"Dying well is one of the good works to which Christians are called," writes J.I. Packer. Part of dying well is planning how your departure will be marked. The plans you make for those observances provide you with an opportunity to glorify God in your death, to testify to your faith in Christ, and to comfort the grieving.
Here are five decisions you should make:
(1) Decide whether to have a funeral or memorial service. A funeral service is held with the body present and burial following. The memorial service follows the burial which is usually private. Make mine a memorial.
(2) Decide how people will "pay their respects" after your death and before burial. It's common for families to receive visitors at the funeral home with the casket open. (Many Pittsburghers call this a "viewing" rather than "family visitation.") I will leave it to my family to decide whether their viewing my body one last time will aid "closure" and whether they will receive visitors at the funeral home, but my body will not be on display. I look bad enough now without having to endure people commenting on how "life-like" I look in death.
(3) Decide how much money will be spent. Expensive caskets and lavish flower displays are hard to justify by Christian values. Give me a simple casket and the flowers for a common worship service, and let the rest provide for my family or support the Lord's work.
(4) Decide between traditional burial and cremation. Some have reservations, but cremation seems only to hasten the inevitable process of decay. Is that any worse than the useless effort to preserve the body? I take simple burial for traditional and emotional, not theological, reasons.
(5) Decide whether the service will be held in a funeral home chapel or church. I don't care for the funeral home atmosphere, so I choose church, which I associate with worship, faith, and fellowship.
Now let me offer five words of counsel:
(1) Plan a worship service that focuses on God, gives thanks for your life, and comforts the living. The reality of death and depth of grief should not be diminished but fully acknowledged. Don't let the service degenerate into syrupy sentimentality, but maintain a spirit of Christian dignity. There should be a strong note of confident faith and triumphant hope that affirms the biblical promise in the face of death.

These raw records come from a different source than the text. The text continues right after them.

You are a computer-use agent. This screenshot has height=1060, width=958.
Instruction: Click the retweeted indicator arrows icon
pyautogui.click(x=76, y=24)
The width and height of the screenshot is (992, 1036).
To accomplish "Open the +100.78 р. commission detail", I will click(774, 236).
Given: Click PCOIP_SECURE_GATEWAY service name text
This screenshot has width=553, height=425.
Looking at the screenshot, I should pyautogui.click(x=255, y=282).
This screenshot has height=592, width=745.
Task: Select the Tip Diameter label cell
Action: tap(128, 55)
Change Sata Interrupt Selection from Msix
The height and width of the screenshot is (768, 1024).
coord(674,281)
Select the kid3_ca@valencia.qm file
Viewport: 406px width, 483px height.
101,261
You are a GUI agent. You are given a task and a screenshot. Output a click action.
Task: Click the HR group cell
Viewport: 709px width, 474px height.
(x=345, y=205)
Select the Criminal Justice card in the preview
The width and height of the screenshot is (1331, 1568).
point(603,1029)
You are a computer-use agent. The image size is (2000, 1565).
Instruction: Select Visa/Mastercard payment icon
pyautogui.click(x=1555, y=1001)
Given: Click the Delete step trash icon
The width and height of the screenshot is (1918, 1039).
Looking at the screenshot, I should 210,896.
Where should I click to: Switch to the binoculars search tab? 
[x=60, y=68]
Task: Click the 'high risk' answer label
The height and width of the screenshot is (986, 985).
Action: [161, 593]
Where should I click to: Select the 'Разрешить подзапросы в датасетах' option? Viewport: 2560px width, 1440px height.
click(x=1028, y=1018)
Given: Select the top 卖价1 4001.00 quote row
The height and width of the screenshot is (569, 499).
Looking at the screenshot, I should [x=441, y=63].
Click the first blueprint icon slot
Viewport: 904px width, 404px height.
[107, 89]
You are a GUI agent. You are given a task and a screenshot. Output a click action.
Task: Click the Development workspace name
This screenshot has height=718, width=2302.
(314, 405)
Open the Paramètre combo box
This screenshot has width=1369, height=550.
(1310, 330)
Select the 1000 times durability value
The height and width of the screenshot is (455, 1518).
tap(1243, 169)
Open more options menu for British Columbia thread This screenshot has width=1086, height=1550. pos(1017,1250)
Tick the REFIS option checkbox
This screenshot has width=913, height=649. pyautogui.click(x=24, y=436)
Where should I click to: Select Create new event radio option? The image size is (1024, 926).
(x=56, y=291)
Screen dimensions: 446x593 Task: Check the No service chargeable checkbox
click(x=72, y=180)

(2) By all means have music. Choose from the great psalms and hymns that confess biblical truth and plumb the depths of godly experience. For All the Saints; Our God, Our Help in Ages Past; I Greet Thee, Who My Sure Redeemer Art; Jesus Lives and So Shall I; and Peace, Perfect Peace are examples of appropriate songs. Soloists and groups are fine if quality can be assured. (My funeral fantasy is to have a Sandi Patty voice sing We Shall Behold Him, a big bass sing The Trumpet Shall Sound, and a gigantic choir sing Worthy Is the Lamb.)
(3) If something is said about you, make sure it is honest and focused on God. The best way to review your life is for the minister to work this naturally into his message and prayers. However, if you are eulogized, let the speaker(s) prepare well and offer their observations for the purpose of thanking God for your life and encouraging others by your example. A few well-said words are better than many rambling ones. If people want to "reminisce," it should be done at another time and place, perhaps at a meal or reception following the service.
(4) Ministers are willing to help. Most will accommodate your preferences to the fullest extent consistent with their convictions as worship leaders. If you have specific wishes about Scripture readings and music, put them in writing and inform your family.
(5) Most important, so believe and live that when you die, those left behind will know that you are with the Lord awaiting the "yet more glorious day" of resurrection when all the Lord's people will be together forever with the Lord.
Theologian Robert Rayburn wrote, "That there should be an easily distinguishable difference between the funeral of a true Christian and that of an unbeliever is evident to anyone who has an understanding of what it means to be a Christian. Unfortunately, however, in no other service of the evangelical churches of our Lord are there so many evidences of pagan influences as there are in funeral services." Let us reclaim our departure arrangements for Christ. Paul wanted Christ to "be exalted in my body whether by life or death" (Philippians 1:20). That's an excellent goal as you plan for the way your dying will be observed by family and friends.